[Collected data entries]

[Start of Attachment]

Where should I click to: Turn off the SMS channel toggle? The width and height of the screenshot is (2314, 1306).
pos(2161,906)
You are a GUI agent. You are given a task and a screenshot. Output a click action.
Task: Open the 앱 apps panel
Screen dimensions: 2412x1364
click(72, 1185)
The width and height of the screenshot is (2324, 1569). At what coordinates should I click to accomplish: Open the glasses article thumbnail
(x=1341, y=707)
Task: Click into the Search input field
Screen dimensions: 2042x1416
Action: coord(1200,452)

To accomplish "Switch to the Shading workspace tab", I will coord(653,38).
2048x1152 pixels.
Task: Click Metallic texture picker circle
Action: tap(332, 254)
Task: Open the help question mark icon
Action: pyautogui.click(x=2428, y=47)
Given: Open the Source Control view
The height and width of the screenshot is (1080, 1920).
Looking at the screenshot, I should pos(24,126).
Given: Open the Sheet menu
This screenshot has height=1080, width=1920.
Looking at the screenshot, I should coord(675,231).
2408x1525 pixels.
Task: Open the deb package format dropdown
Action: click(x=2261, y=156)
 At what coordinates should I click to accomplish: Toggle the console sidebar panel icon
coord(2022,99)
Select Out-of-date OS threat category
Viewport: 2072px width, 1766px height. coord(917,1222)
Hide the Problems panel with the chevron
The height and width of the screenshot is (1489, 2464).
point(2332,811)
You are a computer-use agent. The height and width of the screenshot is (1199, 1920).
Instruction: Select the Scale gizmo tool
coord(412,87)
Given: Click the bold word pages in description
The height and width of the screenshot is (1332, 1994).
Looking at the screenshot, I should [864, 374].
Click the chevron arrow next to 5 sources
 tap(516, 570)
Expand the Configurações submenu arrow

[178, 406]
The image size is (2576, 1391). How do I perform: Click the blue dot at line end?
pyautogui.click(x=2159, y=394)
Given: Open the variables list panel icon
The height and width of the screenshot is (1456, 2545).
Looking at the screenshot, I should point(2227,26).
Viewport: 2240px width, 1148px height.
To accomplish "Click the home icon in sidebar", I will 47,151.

[End of Attachment]

*What is needed*: Begin at the line that has "Given: Open the Source Control view" in the entries above; stop after the line that has "Given: Open the Sheet menu". Transcribe exactly those lines and no others.

*Written response*:
Given: Open the Source Control view
The height and width of the screenshot is (1080, 1920).
Looking at the screenshot, I should pos(24,126).
Given: Open the Sheet menu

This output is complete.